Des milliers de manifestants défilent le 3 juillet 2011 à Casablanca AFP Abdelhak Senna

En manifestant dimanche par milliers dans plusieurs ville du Maroc, le Mouvement du 20 février qui réclame des changements profonds n'entend pas baisser les bras malgré la victoire écrasante du camp du "oui" au référendum sur une révision de la Constitution.

Des cortèges et des rassemblements ont eu lieu dimanche à l'appel du Mouvement qui organise des manifestations depuis le début de l'année.

Comme s'ils ignoraient le succès du plébiscite, des milliers de jeunes ont défilé dimanche dans les villes où ils sont traditionnellement implantés: Casablanca, Rabat et Tanger, au nord du Maroc.

Le mouvement entend visiblement inscrire la contestation: "le 20 février a exprimé hier (dimanche), en manifestant en masse, son refus clair de la nouvelle constitution et nous allons continuer à le faire chaque dimanche", a déclaré à l'AFP Najib Chaouki, l'un des membres du Mouvement.

Pour le politologue Mohamed Madani, "les slogans que le Mouvement a mis en avant dès le départ n'étaient pas conjoncturels. Ils transcendaient la question référendaire pour se focaliser sur la monarchie parlementaire, la justice sociale et la corruption" de l'entourage du pouvoir.

Ce mouvement qui a vu le jour dans le sillage des contestations populaires en Tunisie et en Egypte comprend différentes tendances qui se démarquent des partis politiques traditionnels.

Ainsi trouve-t-on pêle-mêle dans leurs rangs des "cyber-militants", pour la plupart indépendants, des militants de gauche et des islamistes du groupe Justice et bienfaisance, officiellement interdit mais toléré par les autorités.

Peu connu à l'étranger, ce groupe islamiste se veut pacifique mais son message politique est difficile à déchiffrer.

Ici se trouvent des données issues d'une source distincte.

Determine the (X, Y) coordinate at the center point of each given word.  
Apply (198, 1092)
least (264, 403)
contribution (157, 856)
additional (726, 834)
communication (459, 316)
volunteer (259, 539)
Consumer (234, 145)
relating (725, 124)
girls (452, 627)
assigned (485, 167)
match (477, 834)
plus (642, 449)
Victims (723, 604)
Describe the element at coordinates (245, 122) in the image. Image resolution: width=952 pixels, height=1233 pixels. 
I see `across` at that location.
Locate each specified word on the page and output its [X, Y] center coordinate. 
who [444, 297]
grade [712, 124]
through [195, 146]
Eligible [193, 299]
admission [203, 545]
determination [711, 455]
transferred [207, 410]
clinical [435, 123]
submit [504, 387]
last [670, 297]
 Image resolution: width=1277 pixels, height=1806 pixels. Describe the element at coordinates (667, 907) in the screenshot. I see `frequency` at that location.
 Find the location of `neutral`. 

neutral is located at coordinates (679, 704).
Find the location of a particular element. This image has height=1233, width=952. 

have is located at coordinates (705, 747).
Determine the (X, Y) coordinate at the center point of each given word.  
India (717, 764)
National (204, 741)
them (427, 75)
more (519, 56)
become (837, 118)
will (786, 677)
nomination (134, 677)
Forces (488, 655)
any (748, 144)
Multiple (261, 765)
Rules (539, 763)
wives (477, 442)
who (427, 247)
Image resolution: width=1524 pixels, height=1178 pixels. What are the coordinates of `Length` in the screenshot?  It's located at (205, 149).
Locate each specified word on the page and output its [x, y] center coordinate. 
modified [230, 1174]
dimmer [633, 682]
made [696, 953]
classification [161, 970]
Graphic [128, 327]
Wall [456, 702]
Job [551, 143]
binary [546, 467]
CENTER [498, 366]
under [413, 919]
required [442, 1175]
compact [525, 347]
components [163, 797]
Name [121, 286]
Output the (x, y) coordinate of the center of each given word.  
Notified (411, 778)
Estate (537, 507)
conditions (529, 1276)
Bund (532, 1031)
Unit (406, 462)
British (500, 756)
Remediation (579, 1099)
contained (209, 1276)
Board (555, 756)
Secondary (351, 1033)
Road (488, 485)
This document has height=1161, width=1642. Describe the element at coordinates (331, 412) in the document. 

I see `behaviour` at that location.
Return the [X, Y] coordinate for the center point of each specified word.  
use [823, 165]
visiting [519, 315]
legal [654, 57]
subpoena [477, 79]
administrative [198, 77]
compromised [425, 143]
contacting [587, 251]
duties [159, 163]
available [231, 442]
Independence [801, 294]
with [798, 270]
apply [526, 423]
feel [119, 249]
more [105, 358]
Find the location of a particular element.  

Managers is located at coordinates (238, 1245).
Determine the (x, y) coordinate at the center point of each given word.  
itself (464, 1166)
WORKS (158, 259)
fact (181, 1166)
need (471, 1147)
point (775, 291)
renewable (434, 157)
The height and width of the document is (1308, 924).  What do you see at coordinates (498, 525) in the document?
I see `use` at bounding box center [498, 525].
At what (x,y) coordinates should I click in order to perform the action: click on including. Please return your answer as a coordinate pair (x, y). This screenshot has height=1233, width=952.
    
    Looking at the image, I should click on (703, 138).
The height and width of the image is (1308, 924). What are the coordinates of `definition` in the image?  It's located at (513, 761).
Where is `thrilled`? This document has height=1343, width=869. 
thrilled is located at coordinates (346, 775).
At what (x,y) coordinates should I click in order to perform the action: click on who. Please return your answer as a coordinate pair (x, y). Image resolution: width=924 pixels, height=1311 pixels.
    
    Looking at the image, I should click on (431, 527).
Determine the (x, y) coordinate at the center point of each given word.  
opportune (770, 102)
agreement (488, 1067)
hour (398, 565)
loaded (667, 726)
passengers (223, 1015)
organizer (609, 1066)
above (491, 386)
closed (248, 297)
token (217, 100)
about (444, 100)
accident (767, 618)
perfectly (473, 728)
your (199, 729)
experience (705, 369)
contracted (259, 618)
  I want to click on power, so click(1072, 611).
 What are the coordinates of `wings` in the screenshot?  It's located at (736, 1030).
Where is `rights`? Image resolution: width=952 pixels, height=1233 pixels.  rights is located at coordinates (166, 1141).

En tant qu'ONG impliquée dans l'aide sociale, il détient une grande capacité de mobilisation tant auprès de certaines professions libérales qu'au sein des classes les plus défavorisées.

Dans les manifestations, il forme le plus gros du cortège de jeunes qui réclament plus de démocratie, comme on a pu le constater lors de la manifestation de dimanche à Casablanca, capitale économique du pays qui compte plus de 4 millions d'habitants.

Pour le Parti islamique justice et développement (PJD, opposition parlementaire), qui compte plus de 40 députés au parlement --et qui est le principal rival de Justice et Bienfaisance --le Mouvement du 20 février doit "maintenant jouer un autre rôle politique".

"Ce mouvement de jeunes doit, après le référendum, s'impliquer davantage dans la lutte contre la corruption, et veiller à ce que l'Etat tienne ses engagements", a déclaré Abdelilah Benkirane, le secrétaire général du PJD, au quotidien Assabah.

Ce point de vue est partagé par le politologue Mohamed Tozy, qui a participé à la rédaction de la nouvelle Constitution. Selon lui, les autorités ont "besoin" que "le Mouvement 20 février joue un rôle de +veille+ dans le cadre de la mise en oeuvre des réformes prévues par le référendum constitutionnel.

La nouvelle Charte renforce les pouvoirs du Premier ministre et du parlement tout en préservant la prééminence politique et religieuse du monarque. Il prévoit également des réformes renforçant l'Etat de droit et l'indépendance de la justice.

Selon ce texte, le Premier ministre, issu du parti vainqueur aux élections, aura la possibilité de dissoudre la chambre des représentants, ce qui était jusque là du seul attribut du roi.